Job - According to the article on the S&P 500, why is the S&P seen as a fuller picture of the stock market than the Dow Jones Industrial Average and the Nasdaq 100 Index?

The S&P 500 is commonly used as a benchmark to measure the U.S. stock market performance overall. If you hear an expert say or read an article that references how stocks are doing, there's a good chance that person is actually referring to how the S&P index is doing.

The Dow Jones Industrial Average, which is made up of 30 stocks, and the Nasdaq 100 Index, which is made up of 100 stocks, are also common benchmarks. But the S&P is seen as a more full picture of the stock market because it includes stocks from such a wide variety of industries.

How to invest in S&P 500

Online stock trading platforms have made investing in stocks, bonds and funds like the S&P 500 easy and quick — with just a few clicks on your phone you can buy shares of the S&P 500 in seconds.

But there are different types of investments you can use to buy this stock market index, and various platforms to use.

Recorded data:
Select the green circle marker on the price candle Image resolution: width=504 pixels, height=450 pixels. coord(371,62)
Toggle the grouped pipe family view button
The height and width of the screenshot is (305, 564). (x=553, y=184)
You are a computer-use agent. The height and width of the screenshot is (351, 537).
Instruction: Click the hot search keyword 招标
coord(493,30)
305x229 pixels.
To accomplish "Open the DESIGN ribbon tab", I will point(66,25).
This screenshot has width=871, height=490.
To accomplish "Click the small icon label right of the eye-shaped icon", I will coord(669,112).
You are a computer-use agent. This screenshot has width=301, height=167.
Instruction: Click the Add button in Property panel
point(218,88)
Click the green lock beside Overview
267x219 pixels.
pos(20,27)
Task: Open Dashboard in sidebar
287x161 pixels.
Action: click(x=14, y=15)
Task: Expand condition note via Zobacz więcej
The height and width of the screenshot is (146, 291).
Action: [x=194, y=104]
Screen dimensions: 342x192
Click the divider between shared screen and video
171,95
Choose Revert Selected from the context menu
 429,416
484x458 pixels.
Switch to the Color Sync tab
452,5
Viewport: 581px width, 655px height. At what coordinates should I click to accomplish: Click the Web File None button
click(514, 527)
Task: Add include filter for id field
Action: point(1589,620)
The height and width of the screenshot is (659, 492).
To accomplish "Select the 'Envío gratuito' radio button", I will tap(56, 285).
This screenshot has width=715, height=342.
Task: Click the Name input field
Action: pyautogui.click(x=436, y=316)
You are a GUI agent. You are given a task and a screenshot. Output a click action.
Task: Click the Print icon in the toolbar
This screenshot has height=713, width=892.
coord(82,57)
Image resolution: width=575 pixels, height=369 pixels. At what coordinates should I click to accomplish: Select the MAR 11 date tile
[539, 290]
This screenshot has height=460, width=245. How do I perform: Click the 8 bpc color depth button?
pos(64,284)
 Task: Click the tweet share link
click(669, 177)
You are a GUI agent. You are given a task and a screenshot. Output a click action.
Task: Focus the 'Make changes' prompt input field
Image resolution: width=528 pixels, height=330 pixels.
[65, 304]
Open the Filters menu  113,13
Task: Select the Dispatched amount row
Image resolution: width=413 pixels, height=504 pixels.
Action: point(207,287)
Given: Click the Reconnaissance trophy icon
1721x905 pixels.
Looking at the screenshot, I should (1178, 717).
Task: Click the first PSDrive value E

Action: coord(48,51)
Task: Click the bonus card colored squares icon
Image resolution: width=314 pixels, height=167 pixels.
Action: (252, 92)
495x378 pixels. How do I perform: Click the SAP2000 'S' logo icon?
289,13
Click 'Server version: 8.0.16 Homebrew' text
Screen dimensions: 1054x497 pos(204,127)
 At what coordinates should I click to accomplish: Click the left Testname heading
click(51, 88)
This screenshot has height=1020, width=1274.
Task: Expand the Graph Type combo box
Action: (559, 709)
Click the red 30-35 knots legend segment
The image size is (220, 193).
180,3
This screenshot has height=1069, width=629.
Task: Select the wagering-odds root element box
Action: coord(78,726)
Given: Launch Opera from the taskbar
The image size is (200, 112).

Correct output - It includes stocks from a wide variety of industries.